• **TASK DETAILS**: Only one span of the listing below is wanted: the lines from the one with "How do I perform: Click the Past" through the one with "Task: Show Vault apparatus results", reproduced exactly, both ends kept.

__________________________________________________

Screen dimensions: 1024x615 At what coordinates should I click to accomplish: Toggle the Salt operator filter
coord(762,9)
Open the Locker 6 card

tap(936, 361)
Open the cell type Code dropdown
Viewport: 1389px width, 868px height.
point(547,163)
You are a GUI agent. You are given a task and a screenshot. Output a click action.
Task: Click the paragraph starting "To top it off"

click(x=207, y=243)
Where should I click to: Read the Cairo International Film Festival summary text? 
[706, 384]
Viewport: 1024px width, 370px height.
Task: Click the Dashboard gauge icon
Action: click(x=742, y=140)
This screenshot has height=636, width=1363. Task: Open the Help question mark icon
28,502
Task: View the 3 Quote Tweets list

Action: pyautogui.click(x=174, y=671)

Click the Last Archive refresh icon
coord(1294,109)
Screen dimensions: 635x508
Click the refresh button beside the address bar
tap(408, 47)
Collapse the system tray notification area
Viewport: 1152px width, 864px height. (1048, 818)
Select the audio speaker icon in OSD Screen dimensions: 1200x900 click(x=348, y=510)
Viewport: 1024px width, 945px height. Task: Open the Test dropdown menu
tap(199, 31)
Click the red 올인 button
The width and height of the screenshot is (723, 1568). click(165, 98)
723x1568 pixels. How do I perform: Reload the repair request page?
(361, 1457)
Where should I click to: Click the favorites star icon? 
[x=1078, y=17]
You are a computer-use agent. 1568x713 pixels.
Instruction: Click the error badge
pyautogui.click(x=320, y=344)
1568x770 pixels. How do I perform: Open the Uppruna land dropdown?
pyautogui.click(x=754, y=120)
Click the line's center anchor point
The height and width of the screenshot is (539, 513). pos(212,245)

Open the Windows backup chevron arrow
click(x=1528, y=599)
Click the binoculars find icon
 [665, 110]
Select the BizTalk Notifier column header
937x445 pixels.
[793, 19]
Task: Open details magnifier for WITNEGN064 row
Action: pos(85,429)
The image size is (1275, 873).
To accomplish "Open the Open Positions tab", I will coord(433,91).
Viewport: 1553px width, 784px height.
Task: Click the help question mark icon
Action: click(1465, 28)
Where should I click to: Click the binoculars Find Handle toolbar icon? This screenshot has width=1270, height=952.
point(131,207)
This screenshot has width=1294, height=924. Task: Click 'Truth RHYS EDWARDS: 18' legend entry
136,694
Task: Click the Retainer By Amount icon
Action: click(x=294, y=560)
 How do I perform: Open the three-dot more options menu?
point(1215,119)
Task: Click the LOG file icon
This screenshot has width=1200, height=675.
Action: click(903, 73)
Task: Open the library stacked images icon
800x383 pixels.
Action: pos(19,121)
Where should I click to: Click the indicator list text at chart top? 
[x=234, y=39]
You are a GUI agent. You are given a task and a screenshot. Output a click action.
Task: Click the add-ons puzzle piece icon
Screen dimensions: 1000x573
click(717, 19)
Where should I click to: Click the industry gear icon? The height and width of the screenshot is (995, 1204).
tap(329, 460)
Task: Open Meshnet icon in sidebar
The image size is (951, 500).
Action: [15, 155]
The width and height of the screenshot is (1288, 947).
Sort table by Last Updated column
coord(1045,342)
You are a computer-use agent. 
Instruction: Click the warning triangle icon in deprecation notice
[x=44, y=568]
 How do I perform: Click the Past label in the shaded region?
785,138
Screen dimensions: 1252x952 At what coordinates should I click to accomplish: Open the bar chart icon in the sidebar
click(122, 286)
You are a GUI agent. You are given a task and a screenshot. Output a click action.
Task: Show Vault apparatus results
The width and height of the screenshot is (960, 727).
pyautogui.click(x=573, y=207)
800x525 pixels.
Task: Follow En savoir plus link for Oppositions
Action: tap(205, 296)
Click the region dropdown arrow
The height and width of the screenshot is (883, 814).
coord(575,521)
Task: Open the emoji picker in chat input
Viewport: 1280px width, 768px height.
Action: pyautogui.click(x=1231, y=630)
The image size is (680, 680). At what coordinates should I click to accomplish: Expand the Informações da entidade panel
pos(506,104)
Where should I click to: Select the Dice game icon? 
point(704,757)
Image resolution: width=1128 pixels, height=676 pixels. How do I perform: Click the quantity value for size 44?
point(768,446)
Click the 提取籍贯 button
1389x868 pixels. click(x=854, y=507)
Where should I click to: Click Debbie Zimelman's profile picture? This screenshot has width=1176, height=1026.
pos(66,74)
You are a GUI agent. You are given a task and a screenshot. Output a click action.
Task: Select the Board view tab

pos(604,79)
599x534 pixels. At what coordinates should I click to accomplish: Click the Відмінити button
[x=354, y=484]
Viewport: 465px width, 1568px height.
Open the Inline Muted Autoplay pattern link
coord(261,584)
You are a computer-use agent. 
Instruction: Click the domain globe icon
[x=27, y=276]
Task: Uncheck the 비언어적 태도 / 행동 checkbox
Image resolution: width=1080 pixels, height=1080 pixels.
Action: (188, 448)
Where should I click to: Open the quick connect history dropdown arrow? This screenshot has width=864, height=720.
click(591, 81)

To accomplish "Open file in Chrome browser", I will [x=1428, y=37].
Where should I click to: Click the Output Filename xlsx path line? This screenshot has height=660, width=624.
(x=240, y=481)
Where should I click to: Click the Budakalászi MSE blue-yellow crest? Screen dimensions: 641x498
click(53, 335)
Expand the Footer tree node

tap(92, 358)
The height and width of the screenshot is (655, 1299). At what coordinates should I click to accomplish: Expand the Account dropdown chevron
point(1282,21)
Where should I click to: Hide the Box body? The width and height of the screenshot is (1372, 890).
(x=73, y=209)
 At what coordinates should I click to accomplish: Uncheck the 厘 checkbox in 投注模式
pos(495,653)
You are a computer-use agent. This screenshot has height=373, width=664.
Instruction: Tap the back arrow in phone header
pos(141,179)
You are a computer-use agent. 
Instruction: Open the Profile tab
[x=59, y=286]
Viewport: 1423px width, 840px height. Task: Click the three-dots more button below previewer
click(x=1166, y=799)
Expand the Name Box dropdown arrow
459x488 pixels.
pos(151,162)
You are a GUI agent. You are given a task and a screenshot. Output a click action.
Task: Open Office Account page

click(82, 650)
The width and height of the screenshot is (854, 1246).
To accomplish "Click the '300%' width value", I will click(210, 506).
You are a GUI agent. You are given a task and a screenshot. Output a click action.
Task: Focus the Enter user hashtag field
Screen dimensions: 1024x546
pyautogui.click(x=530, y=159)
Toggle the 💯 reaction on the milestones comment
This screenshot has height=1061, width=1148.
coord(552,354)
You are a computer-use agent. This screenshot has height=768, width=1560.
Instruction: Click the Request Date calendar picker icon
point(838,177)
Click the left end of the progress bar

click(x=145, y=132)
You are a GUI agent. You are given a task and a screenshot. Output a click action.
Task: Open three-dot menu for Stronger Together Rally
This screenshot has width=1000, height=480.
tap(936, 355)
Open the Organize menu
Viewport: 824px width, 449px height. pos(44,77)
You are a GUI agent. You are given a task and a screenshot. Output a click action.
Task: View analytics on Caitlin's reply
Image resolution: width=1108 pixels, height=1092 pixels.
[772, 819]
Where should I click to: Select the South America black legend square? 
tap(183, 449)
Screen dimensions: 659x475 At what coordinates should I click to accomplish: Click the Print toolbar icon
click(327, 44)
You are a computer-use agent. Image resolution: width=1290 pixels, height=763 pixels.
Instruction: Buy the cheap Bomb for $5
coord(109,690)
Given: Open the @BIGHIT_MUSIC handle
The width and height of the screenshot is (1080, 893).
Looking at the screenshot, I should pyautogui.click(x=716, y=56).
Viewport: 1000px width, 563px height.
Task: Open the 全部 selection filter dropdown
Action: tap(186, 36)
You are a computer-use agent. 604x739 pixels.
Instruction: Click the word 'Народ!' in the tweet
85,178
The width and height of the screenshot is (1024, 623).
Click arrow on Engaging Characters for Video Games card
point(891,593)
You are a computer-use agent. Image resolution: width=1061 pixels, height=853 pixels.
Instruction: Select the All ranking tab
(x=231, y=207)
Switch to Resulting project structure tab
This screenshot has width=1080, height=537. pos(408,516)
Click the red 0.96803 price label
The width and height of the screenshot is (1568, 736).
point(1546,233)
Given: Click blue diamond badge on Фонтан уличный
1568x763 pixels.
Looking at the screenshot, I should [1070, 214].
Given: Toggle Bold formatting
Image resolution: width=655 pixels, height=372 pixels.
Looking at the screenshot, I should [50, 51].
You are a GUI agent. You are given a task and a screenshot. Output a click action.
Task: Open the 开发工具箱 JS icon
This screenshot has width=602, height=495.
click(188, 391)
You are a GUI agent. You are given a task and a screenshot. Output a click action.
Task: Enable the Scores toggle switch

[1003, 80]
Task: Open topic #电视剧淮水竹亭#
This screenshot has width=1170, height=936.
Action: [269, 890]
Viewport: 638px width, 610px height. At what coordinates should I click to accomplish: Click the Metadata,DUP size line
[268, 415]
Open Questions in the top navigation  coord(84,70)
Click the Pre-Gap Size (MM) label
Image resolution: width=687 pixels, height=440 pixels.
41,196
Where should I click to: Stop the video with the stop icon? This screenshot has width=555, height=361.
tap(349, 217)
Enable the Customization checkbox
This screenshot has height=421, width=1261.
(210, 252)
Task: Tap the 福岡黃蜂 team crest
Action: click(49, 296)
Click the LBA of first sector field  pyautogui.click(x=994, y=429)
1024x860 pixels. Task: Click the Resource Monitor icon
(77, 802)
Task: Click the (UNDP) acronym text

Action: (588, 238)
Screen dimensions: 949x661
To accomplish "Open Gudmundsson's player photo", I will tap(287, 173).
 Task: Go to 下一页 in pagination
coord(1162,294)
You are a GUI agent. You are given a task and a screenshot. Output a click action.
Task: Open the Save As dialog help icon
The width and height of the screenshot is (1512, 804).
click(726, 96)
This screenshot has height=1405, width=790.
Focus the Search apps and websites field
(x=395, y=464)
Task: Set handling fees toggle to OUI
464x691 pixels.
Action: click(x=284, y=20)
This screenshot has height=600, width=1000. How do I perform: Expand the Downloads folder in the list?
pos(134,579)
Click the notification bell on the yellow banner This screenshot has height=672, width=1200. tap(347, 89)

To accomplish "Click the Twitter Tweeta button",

__________________________________________________

• **WRITTEN RESPONSE**:
 How do I perform: Click the Past label in the shaded region?
785,138
Screen dimensions: 1252x952 At what coordinates should I click to accomplish: Open the bar chart icon in the sidebar
click(122, 286)
You are a GUI agent. You are given a task and a screenshot. Output a click action.
Task: Show Vault apparatus results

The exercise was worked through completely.